From raindrops battering on a windshield to coffee splashing on a table, drop impact is ubiquitous in our daily life and relevant to many important natural and industrial processes. Although the phenomenon has been studied for many decades, the understanding of drop impact is still far from complete due to the complexity associated with typical fast impact processes. Significant progress has been made on drop impact in recent years using high-speed photographic techniques. Relying on direct imaging, most experiments focused on the kinematics of drop impact, i.e., the shape of impacting drops. Few studies have probed the dynamic properties of drop impact such as its impact force, pressure and shear stress. These dynamic quantities lead to the most important outcome of an impact event and affect a wide range of phenomena, including soil erosion, impact-induced wear/damage and the survival of living organisms exposed to the elements. The goal of this research is to conduct a systematic study on mapping the dynamic aspects of drop impact under different conditions. The research will develop a new experimental technique, 3D high-speed stress microscopy, to measure the impact force, pressure, and shear stress of drop impact with high spatial and temporal resolutions. The project will provide a fundamental understanding of the dynamics of drop impact in unexplored regimes and a practical guideline to control impact forces and mitigate impact-induced damage on solid substrates. The project will also provide a unique opportunity to introduce frontier research in undergraduate curriculum and forge collaborations with coating companies.

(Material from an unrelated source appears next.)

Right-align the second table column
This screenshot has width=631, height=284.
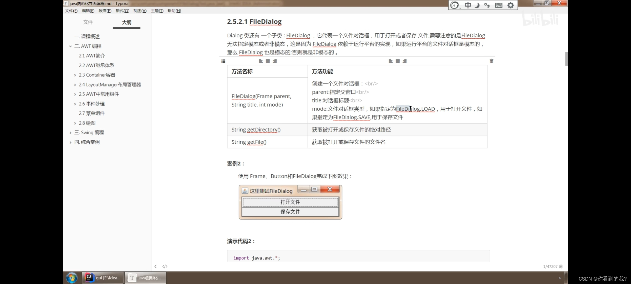[x=405, y=61]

By combining traction force microscopy with high-speed photography, the research will construct a 3D high-speed stress microscope to measure the temporal variation of pressure and shear stress distributions beneath an impacting drop during a fast impact process. With the new technique, the project will verify previous theoretical predictions, including the singular dynamics of off-center pressures, the scaling relation of drag forces, and the propagation of boundary layers in spreading drops. As such, the study will reveal the dynamics of drop impact in spatiotemporal regimes, inaccessible to conventional kinematic measurements. Moreover, the research will examine the influence of different surface properties such as stiffness, wettability, and micro-textures on the stress distributions. The study aims to seek optimal surface designs, which can substantially reduce impact-induced wear and damage.
This award reflects NSF's statutory mission and has been deemed worthy of support through evaluation using the Foundation's intellectual merit and broader impacts review criteria.